Floating selvedges are a great invention, but there are some choices to make regarding the ways to work with them. First of all, a floating selvedge is a single thread (usually), one on each side of the warp, that the weft always travels around as it goes from one edge of the warp to the other. They are only necessary if there are any sheds in the treadling repeat that leave down or raise the last thread on the edge for more than one pick in a row, which would mean that the weft would turn inside the last thread. They are therefore not necessary for weaving plain weave or any fabric with plain-weave selvedges. There are ways to treadle 4-shaft twills that can make them unnecessary, but I never like figuring that out and so I use them with all twills.

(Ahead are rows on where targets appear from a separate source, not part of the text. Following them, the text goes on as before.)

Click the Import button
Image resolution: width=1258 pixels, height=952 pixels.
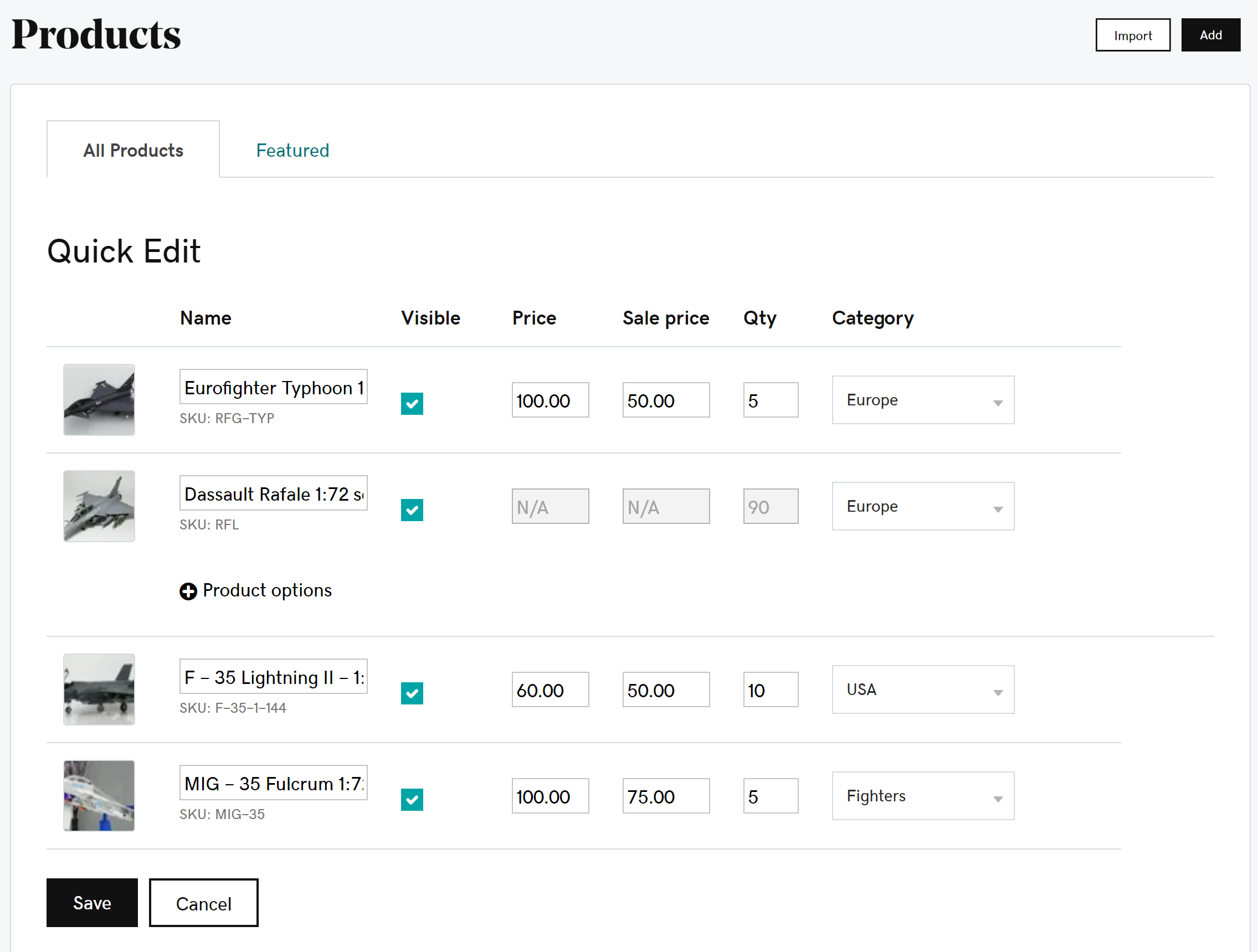coord(1132,35)
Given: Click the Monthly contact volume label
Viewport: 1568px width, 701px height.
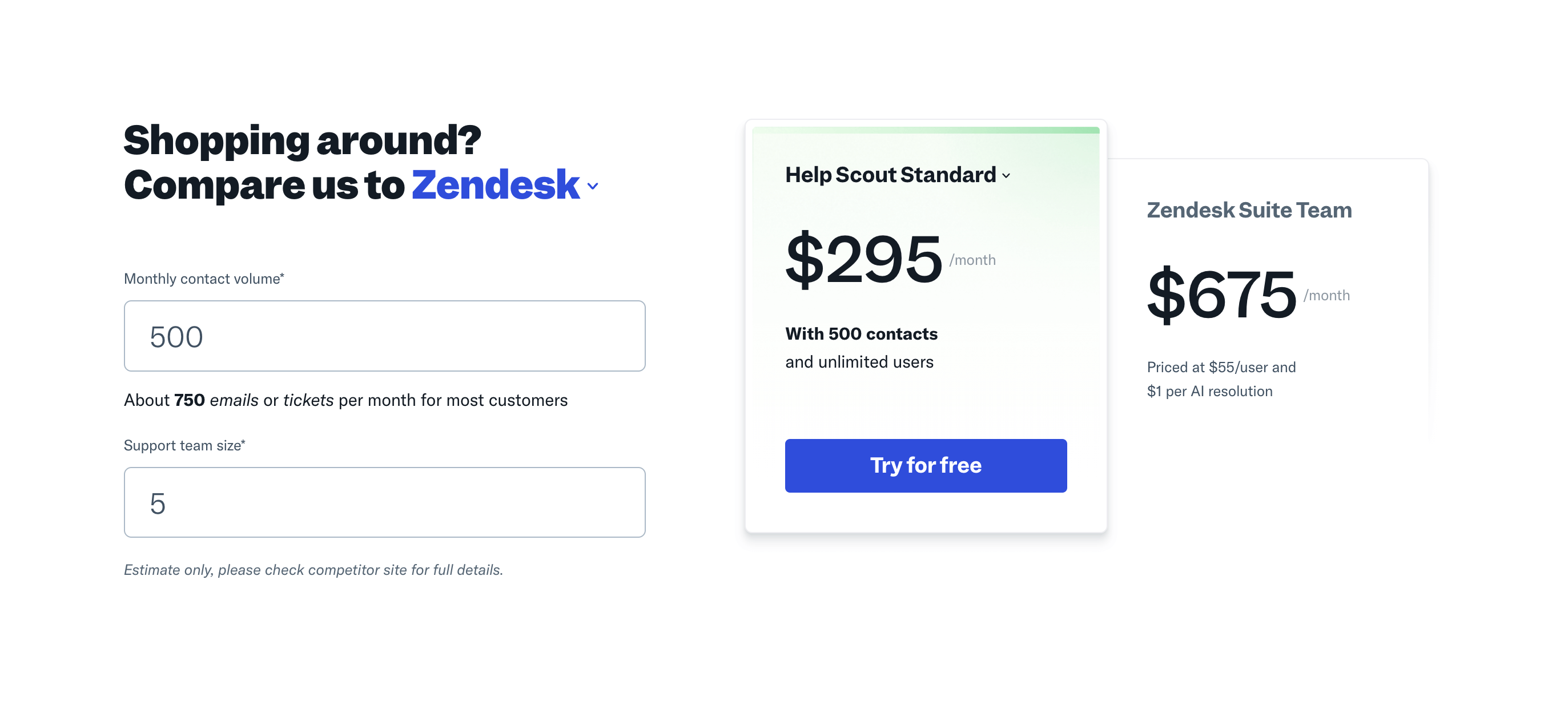Looking at the screenshot, I should coord(203,279).
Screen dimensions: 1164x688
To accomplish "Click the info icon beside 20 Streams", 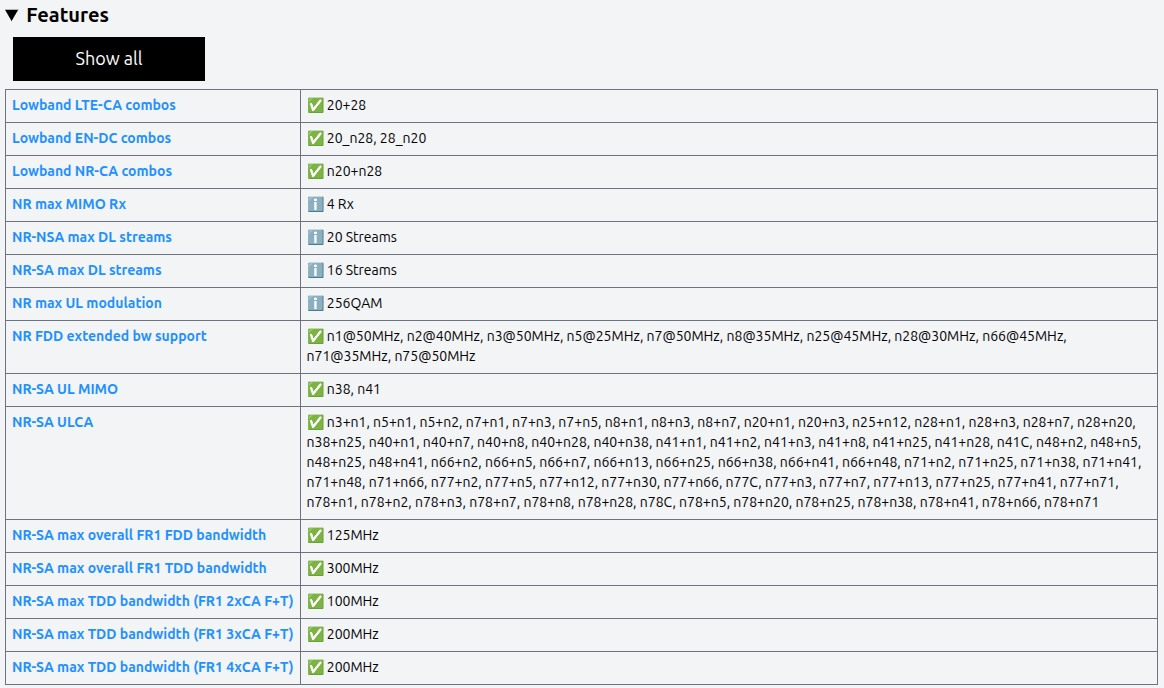I will [315, 237].
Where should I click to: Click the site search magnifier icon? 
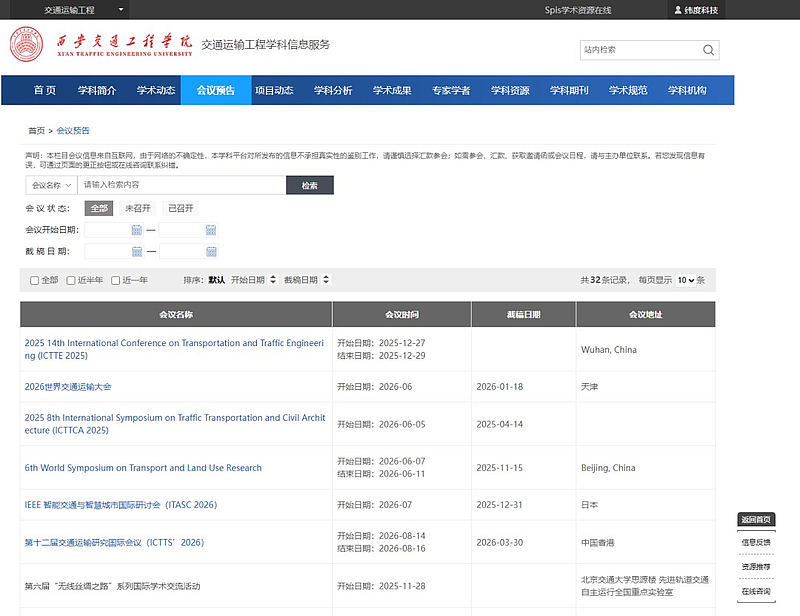tap(708, 50)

To become a floating selvedge, the last warp thread on each side of the warp is not threaded in a heddle, which means that it passes straight from front beam to back beam and is more or less in the middle of each opened shed (jack looms that don’t have much of a down shed place the floating selvedge closer to the bottom of the shed than to the top).

The shuttle then passes around the floating selvedge when it exits one shed and enters the next. The easiest way to do this is to take the shuttle into the shed over the floating selvedge and out of the shed under it. When it goes in, it is pretty easy to insert the shuttle close to the raised warp threads, thereby going over it, and also easy to catch the shuttle with the other  hand, while at the same time slightly lifting the floating selvedge so the shuttle passes under it easily.

The floating selvedge needs to be weighted, always really, because it does not take up as the weaving progresses the way the rest of the warp threads do; it would become looser and looser without weight. I like to beam the floating selvedges with the rest of the warp and simply hang a 3” S-hook on each one (slip it under the floating selvedge and take it over the back beam to rest under the warp beam). You never have to think about it again.

If you add floating selvedges after beaming, you will have to lark's head the S-hook to the floating selvedge near the floor and undo and retie it as it reaches the back beam during weaving. Many weavers use film canisters with coins inside for weights (or prescription drug bottles now that film canisters are no longer “available”), but I find opening a film canister (or child-proof drug bottle!) and pulling out a length of thread every time you need to advance the weights a most onerous task. In cases where I haven’t beamed a floating selvedge or I’m weighting a broken warp thread with an S-hook, I just let the length of thread I need rest on the floor (in the case of very long added floating selvedges, I’d place a cone of the yarn on the floor and pull from it).